Segment Open
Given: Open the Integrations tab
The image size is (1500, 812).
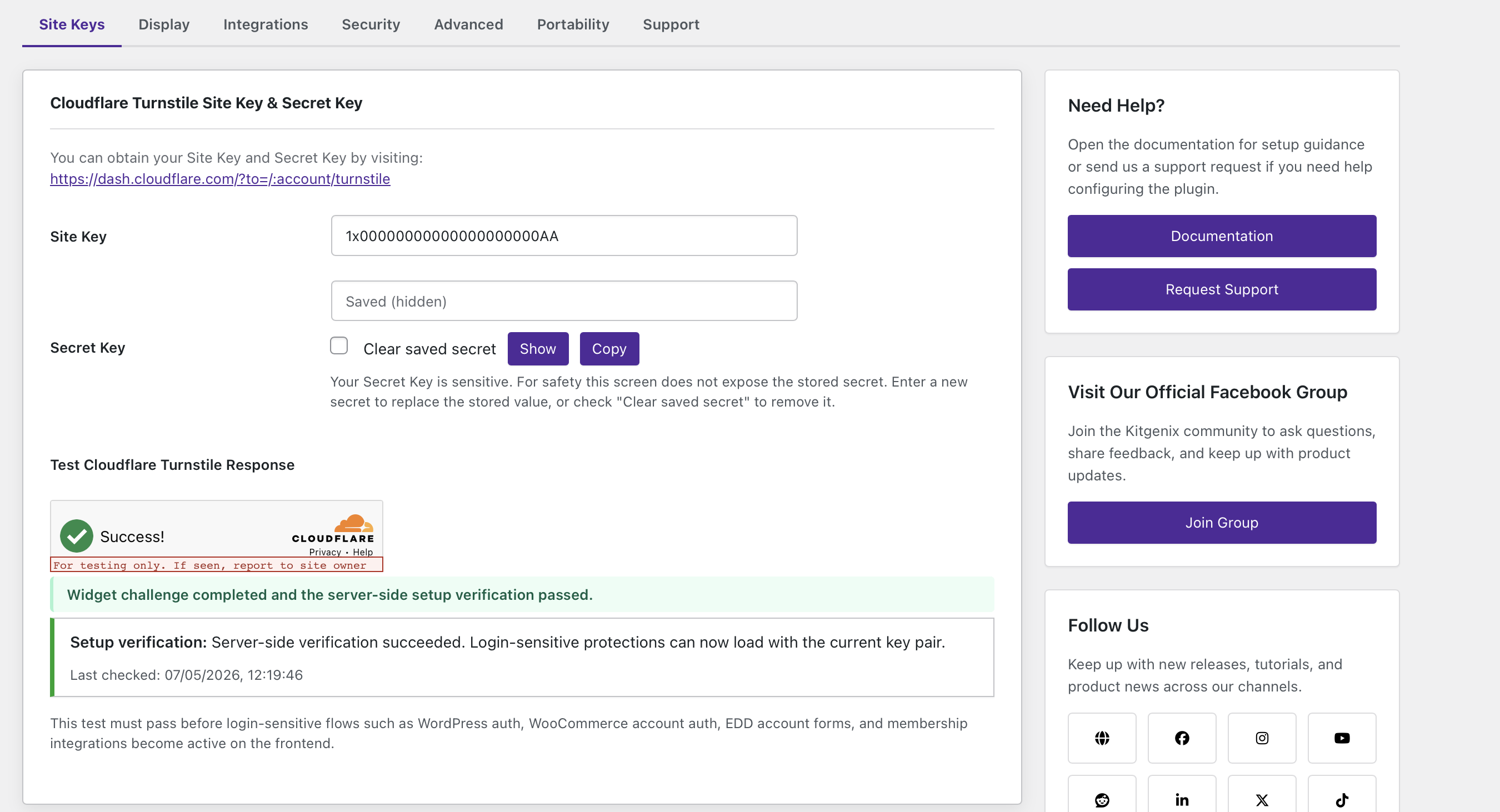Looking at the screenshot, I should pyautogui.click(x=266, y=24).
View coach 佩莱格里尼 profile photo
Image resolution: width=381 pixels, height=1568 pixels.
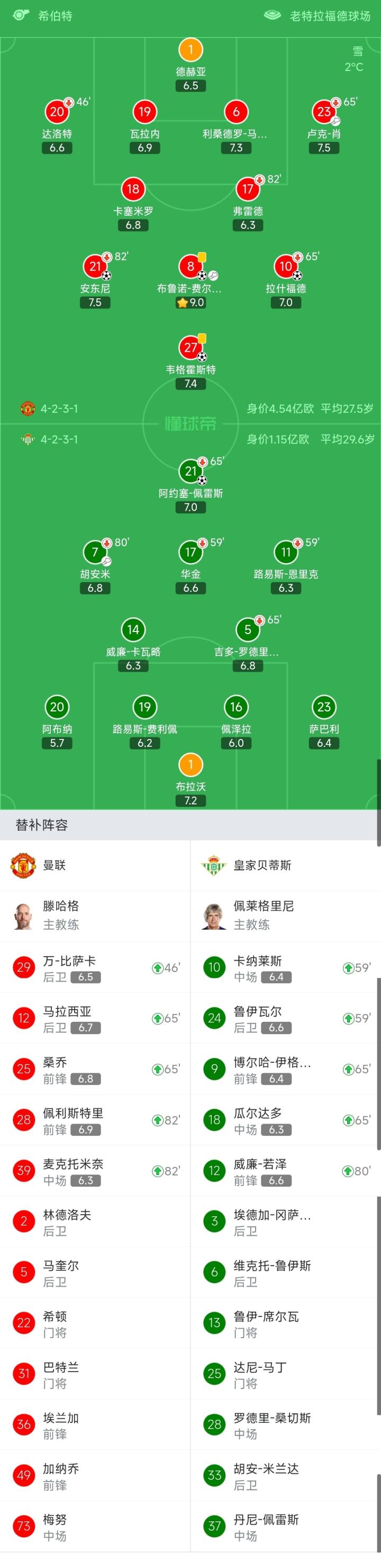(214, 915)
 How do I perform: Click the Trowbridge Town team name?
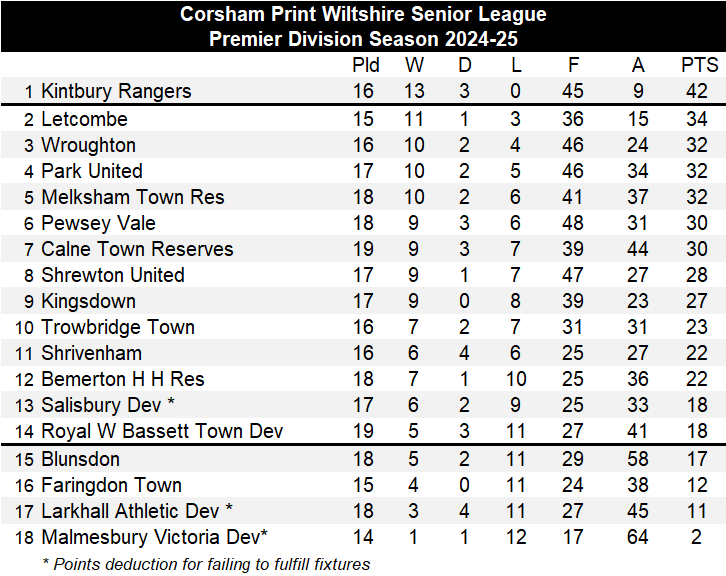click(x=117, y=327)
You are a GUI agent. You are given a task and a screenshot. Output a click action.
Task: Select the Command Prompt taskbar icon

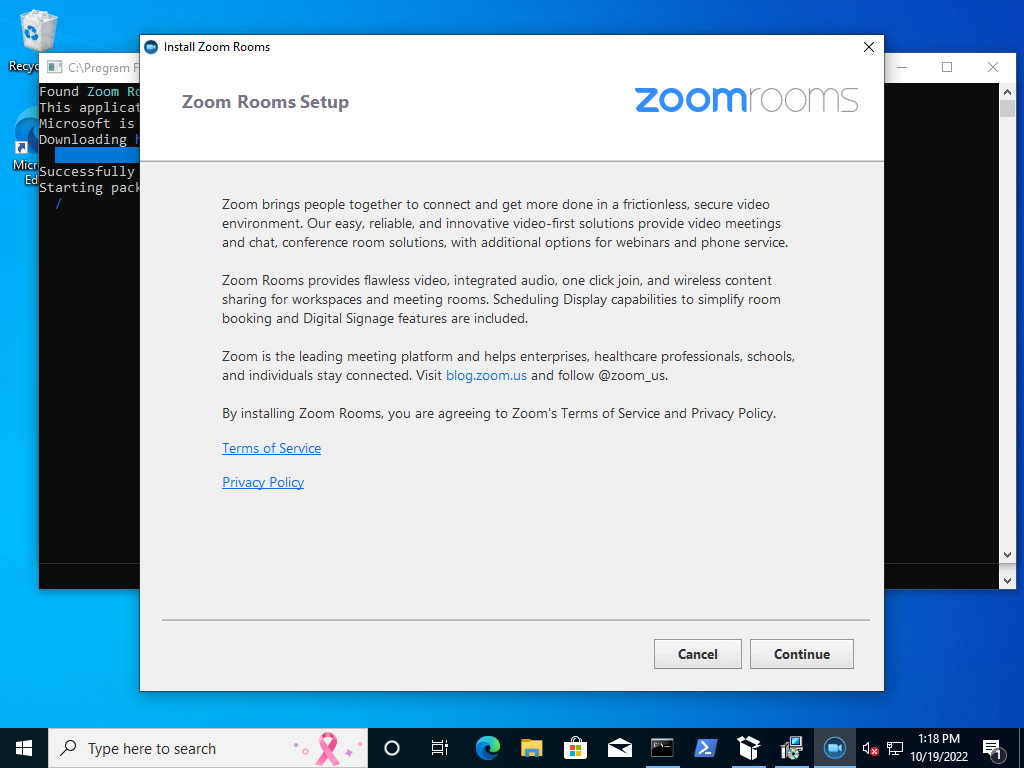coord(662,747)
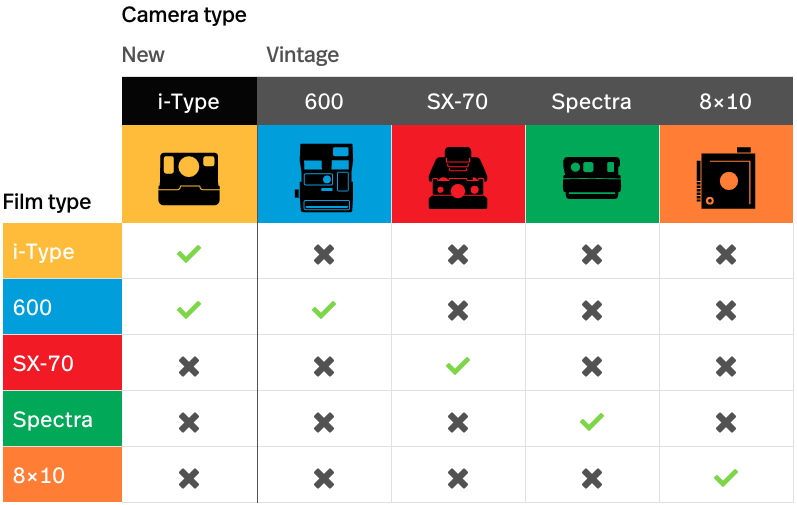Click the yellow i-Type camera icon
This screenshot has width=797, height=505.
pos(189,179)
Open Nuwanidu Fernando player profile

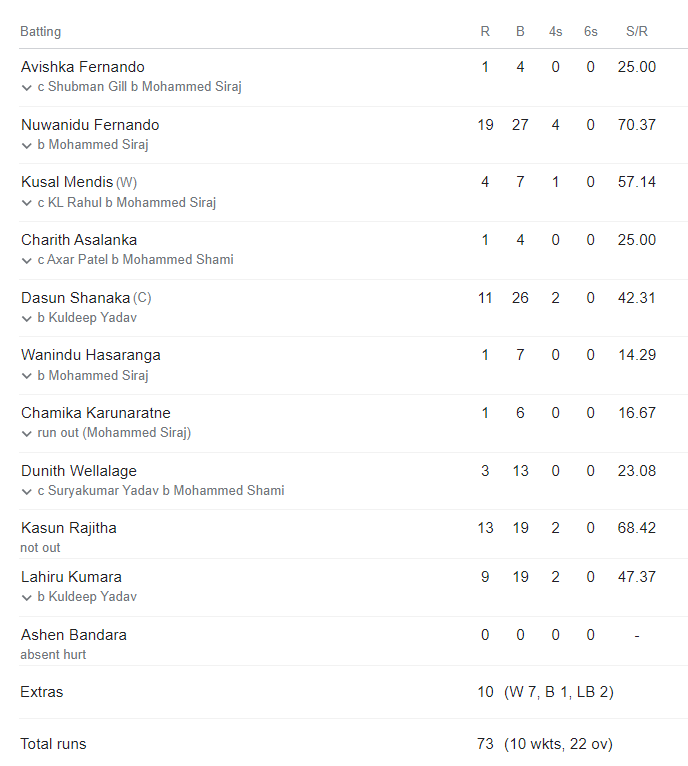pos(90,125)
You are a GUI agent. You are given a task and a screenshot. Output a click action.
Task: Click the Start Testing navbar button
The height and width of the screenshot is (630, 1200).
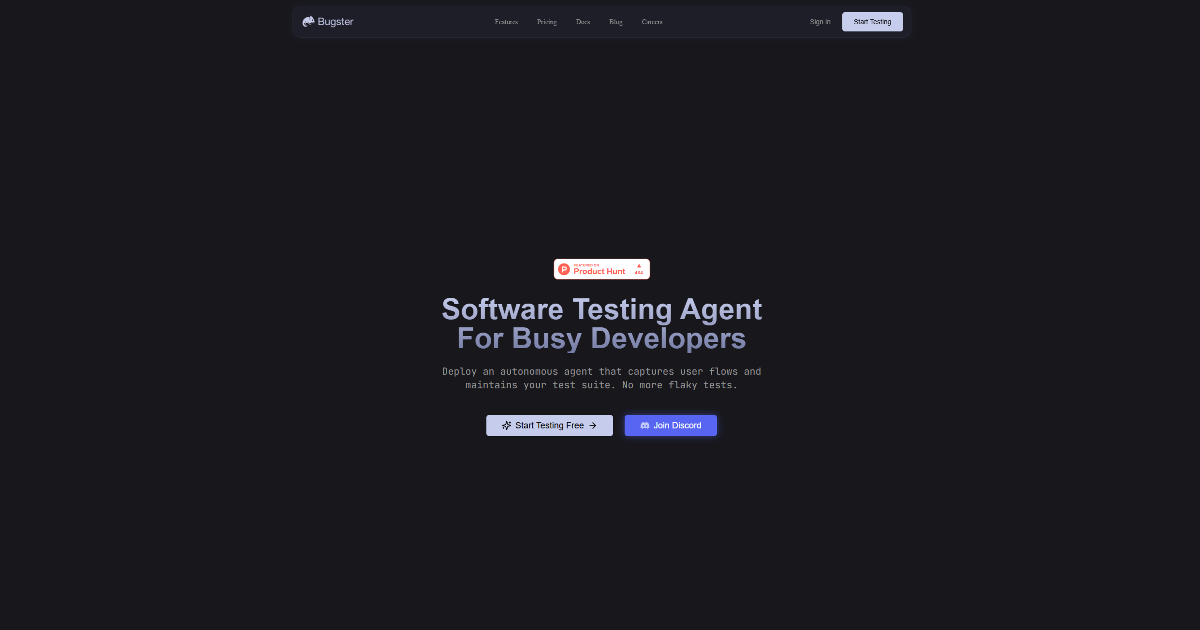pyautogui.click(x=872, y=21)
Segment Closed
INSTRUCTIONS TO FOLLOW:
Could you write out the records exactly while omitting every picture?

ANSWER BOX:
Given: Open the Integrations tab
The image size is (1500, 812).
Looking at the screenshot, I should pyautogui.click(x=266, y=24).
View coach 佩莱格里尼 profile photo
Image resolution: width=381 pixels, height=1568 pixels.
(214, 915)
 How do I perform: Click the Trowbridge Town team name?
click(x=117, y=327)
You are a GUI agent. You are given a task and a screenshot. Output a click action.
Task: Select the Command Prompt taskbar icon

coord(662,747)
Click the yellow i-Type camera icon
This screenshot has width=797, height=505.
pos(189,179)
Open Nuwanidu Fernando player profile

pos(90,125)
You are a GUI agent. You are given a task and a screenshot. Output a click action.
Task: Click the Start Testing navbar button
The height and width of the screenshot is (630, 1200).
pyautogui.click(x=872, y=21)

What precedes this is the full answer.